On 5/11/15 6:21 AM, José Luis Lafuente wrote:
Maybe not the best title, but I'll try to explain the problem.

I'm using sqlalchemy and pyramid on my app. I'm using a scoped_session on every request:


from pyramid.threadlocal import get_current_request
Session = scoped_session(sessionmaker(), scopefunc=get_current_request)


I want to write some functional tests, I'm using py.test for it:


import pytest
from myapp import Session, Model

@pytest.fixture(scope='function')
def webapp(request):

  from myapp import main
  from webtest import TestApp

  app = main({}, **settings)
  Session.begin(subtransactions=True)

  def fin():
      Session.rollback()
      Session.remove()
  request.addfinalizer(fin)

  return TestApp(app)

def test_search(webapp):
  Session.add(Model(name='dummy'))
  res = webapp.get('/', status=200)
  assert res.body == 'something'


The problem I have with this code is inside the web request to '/'. I query Session for the new model, but nothing is found. However, this assert will success:

assert Session.query(Model).filter_by(name='dummy').one().name == 'Aa'

I think the problem is related to the argument 'scopefunc=get_current_request' of the scoped_session, and the fact that the point where I add the model have a different scope that the web request.
To solve it, I'm patching the session this way:

...
from sqlalchemy.util import ThreadLocalRegistry

@pytest.fixture(scope='function')
def webapp(request, monkeypatch):
monkeypatch.setattr('myapp.Session.registry', ThreadLocalRegistry(Session.session_factory))
...

Is it a correct way? Are there better ways to add models to the database for a functional test, rolling back them afterwards?

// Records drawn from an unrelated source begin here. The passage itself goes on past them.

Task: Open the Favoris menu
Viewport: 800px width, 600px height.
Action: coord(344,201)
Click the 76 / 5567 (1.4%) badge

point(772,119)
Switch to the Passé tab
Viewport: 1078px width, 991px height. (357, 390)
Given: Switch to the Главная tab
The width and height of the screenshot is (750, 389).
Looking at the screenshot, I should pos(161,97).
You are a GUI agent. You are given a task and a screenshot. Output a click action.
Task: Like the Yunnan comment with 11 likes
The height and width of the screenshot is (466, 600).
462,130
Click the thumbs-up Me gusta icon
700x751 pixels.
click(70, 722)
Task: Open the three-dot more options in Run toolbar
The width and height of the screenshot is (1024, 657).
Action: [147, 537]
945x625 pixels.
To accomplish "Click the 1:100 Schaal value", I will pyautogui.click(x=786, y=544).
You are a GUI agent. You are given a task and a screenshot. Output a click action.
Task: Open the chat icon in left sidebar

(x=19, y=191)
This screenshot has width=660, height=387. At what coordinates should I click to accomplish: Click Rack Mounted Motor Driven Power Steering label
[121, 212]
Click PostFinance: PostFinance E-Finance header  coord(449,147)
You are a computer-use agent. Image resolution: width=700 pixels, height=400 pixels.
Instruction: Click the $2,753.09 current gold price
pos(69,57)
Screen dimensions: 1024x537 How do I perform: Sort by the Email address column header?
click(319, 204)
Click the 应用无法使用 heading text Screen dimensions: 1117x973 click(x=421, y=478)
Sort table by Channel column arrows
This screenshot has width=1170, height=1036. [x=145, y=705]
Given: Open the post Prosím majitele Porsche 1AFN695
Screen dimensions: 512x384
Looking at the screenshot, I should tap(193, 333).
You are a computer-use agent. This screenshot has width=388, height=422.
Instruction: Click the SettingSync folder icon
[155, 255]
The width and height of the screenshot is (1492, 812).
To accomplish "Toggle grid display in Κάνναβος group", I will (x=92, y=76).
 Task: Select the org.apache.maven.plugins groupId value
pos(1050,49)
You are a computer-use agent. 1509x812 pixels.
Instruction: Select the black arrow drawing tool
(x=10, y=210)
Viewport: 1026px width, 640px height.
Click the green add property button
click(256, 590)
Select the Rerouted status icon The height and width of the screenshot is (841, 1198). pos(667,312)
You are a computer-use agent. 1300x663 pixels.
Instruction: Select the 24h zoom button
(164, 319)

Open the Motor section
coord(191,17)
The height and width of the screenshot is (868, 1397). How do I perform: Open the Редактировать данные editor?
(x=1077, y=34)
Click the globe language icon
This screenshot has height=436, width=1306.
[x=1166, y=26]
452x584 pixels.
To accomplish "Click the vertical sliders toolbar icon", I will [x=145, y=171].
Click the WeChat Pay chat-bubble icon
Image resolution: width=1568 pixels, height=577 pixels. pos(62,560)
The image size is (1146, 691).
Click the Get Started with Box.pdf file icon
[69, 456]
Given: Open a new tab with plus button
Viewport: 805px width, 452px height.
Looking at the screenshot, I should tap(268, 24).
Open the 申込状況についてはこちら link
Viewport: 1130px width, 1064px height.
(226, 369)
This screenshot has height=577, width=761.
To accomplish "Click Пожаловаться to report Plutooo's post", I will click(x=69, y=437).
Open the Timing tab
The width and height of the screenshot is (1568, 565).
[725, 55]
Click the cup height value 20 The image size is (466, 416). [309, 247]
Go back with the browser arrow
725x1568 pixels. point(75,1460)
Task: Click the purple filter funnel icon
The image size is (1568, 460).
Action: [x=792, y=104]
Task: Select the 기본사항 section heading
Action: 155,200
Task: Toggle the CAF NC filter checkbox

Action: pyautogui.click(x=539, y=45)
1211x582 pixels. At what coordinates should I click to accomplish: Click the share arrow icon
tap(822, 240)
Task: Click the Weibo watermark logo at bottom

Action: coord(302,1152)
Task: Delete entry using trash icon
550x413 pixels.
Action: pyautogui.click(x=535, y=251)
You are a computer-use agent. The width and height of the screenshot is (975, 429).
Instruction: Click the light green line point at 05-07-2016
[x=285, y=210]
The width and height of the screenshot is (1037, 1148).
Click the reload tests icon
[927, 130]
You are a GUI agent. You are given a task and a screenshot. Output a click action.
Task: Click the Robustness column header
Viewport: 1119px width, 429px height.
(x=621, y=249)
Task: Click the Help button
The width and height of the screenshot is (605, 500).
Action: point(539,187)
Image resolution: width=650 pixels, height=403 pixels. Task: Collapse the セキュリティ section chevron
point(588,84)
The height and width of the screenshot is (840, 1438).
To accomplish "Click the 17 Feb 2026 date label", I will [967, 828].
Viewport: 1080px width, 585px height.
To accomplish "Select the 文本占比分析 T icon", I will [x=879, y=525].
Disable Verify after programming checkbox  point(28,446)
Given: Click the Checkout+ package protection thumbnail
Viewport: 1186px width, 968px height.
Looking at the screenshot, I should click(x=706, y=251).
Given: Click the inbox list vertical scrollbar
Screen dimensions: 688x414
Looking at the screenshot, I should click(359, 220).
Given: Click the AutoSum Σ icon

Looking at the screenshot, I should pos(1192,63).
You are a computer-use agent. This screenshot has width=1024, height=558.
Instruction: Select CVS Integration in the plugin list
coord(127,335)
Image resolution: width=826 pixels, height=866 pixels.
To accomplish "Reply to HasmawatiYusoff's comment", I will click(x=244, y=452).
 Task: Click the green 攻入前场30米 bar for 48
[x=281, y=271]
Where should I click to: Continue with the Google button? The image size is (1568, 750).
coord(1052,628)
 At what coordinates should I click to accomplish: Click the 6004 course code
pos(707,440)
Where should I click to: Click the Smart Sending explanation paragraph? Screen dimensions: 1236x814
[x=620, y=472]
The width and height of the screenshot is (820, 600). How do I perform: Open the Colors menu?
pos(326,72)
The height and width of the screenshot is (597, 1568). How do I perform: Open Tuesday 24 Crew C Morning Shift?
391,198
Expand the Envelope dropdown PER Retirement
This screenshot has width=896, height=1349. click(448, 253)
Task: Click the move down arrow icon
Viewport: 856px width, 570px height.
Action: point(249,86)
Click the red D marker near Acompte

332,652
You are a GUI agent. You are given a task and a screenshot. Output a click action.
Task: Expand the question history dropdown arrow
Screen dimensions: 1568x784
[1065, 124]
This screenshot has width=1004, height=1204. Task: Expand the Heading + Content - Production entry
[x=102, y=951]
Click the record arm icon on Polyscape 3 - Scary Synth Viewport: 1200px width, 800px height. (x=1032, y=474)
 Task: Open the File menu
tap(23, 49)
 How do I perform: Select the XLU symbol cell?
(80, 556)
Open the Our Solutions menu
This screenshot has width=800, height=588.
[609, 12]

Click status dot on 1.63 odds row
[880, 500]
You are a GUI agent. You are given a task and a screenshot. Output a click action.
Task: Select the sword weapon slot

I'm not sure why you need to do something with "thread local" inside of a test, as I wouldn't expect to support test suites that run concurrently in multiple threads. If you're looking for a test fixture where the thing surrounding all of it is "the transaction", you should create the transaction using the Core API, then associate all sessions with that connection/transaction. The example at http://docs.sqlalchemy.org/en/rel_1_0/orm/session_transaction.html#joining-a-session-into-an-external-transaction-such-as-for-test-suites illustrates this approach in the general sense. In this case, with the global scoped_session() you probably can just patch in an alternate sessionmaker that includes the target Connection as the bind, or even call myapp.Session.configure(bind=my_connection), though you'd have to revert "bind" to its former value afterwards.